**TASK DIRECTIONS**.
Render every line of the records below as a JSON list of strings, one string per line, omitting blank lines.

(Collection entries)
★ ★ ★ ★ ★ ★ ★
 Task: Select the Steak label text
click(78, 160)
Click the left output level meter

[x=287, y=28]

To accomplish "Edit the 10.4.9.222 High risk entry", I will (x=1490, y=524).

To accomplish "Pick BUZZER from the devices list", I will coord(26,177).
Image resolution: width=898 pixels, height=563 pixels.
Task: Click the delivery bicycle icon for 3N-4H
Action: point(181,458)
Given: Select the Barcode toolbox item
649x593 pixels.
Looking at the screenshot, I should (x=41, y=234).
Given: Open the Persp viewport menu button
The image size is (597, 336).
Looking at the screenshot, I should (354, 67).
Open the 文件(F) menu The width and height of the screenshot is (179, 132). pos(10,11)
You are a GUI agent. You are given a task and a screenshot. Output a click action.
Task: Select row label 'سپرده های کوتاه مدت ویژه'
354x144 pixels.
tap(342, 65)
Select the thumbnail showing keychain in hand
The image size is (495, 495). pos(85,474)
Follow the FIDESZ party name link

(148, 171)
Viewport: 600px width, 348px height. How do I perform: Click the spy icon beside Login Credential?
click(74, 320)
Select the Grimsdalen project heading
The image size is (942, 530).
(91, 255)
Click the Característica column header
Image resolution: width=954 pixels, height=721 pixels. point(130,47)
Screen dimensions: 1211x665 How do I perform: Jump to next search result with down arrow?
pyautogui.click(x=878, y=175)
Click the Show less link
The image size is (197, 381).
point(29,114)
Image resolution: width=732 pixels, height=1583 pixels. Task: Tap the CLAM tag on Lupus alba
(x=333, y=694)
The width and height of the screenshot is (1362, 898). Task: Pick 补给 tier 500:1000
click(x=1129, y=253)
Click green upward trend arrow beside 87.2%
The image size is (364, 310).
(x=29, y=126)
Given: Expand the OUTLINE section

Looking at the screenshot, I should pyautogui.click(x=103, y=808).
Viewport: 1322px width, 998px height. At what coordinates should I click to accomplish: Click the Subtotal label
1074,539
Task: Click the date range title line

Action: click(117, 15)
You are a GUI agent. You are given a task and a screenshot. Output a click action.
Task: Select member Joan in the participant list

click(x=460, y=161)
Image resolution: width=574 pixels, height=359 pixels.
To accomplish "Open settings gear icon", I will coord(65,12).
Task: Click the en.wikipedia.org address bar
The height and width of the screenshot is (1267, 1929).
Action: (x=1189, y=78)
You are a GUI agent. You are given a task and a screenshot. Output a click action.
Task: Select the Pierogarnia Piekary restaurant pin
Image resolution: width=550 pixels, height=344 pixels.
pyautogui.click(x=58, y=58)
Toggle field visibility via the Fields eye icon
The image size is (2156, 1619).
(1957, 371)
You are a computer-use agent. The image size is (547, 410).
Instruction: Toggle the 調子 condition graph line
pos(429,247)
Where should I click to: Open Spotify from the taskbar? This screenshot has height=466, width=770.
★ ★ ★ ★ ★ ★ ★
**SOLVED EXERCISE**.
[
  " Task: Select the Steak label text",
  "click(78, 160)",
  "Click the left output level meter",
  "[x=287, y=28]",
  "To accomplish \"Edit the 10.4.9.222 High risk entry\", I will (x=1490, y=524).",
  "To accomplish \"Pick BUZZER from the devices list\", I will coord(26,177).",
  "Image resolution: width=898 pixels, height=563 pixels.",
  "Task: Click the delivery bicycle icon for 3N-4H",
  "Action: point(181,458)",
  "Given: Select the Barcode toolbox item",
  "649x593 pixels.",
  "Looking at the screenshot, I should (x=41, y=234).",
  "Given: Open the Persp viewport menu button",
  "The image size is (597, 336).",
  "Looking at the screenshot, I should (354, 67).",
  "Open the 文件(F) menu The width and height of the screenshot is (179, 132). pos(10,11)",
  "You are a GUI agent. You are given a task and a screenshot. Output a click action.",
  "Task: Select row label 'سپرده های کوتاه مدت ویژه'",
  "354x144 pixels.",
  "tap(342, 65)",
  "Select the thumbnail showing keychain in hand",
  "The image size is (495, 495). pos(85,474)",
  "Follow the FIDESZ party name link",
  "(148, 171)",
  "Viewport: 600px width, 348px height. How do I perform: Click the spy icon beside Login Credential?",
  "click(74, 320)",
  "Select the Grimsdalen project heading",
  "The image size is (942, 530).",
  "(91, 255)",
  "Click the Característica column header",
  "Image resolution: width=954 pixels, height=721 pixels. point(130,47)",
  "Screen dimensions: 1211x665 How do I perform: Jump to next search result with down arrow?",
  "pyautogui.click(x=878, y=175)",
  "Click the Show less link",
  "The image size is (197, 381).",
  "point(29,114)",
  "Image resolution: width=732 pixels, height=1583 pixels. Task: Tap the CLAM tag on Lupus alba",
  "(x=333, y=694)",
  "The width and height of the screenshot is (1362, 898). Task: Pick 补给 tier 500:1000",
  "click(x=1129, y=253)",
  "Click green upward trend arrow beside 87.2%",
  "The image size is (364, 310).",
  "(x=29, y=126)",
  "Given: Expand the OUTLINE section",
  "Looking at the screenshot, I should pyautogui.click(x=103, y=808).",
  "Viewport: 1322px width, 998px height. At what coordinates should I click to accomplish: Click the Subtotal label",
  "1074,539",
  "Task: Click the date range title line",
  "Action: click(117, 15)",
  "You are a GUI agent. You are given a task and a screenshot. Output a click action.",
  "Task: Select member Joan in the participant list",
  "click(x=460, y=161)",
  "Image resolution: width=574 pixels, height=359 pixels.",
  "To accomplish \"Open settings gear icon\", I will coord(65,12).",
  "Task: Click the en.wikipedia.org address bar",
  "The height and width of the screenshot is (1267, 1929).",
  "Action: (x=1189, y=78)",
  "You are a GUI agent. You are given a task and a screenshot. Output a click action.",
  "Task: Select the Pierogarnia Piekary restaurant pin",
  "Image resolution: width=550 pixels, height=344 pixels.",
  "pyautogui.click(x=58, y=58)",
  "Toggle field visibility via the Fields eye icon",
  "The image size is (2156, 1619).",
  "(1957, 371)",
  "You are a computer-use agent. The image size is (547, 410).",
  "Instruction: Toggle the 調子 condition graph line",
  "pos(429,247)",
  "Where should I click to: Open Spotify from the taskbar? This screenshot has height=466, width=770."
]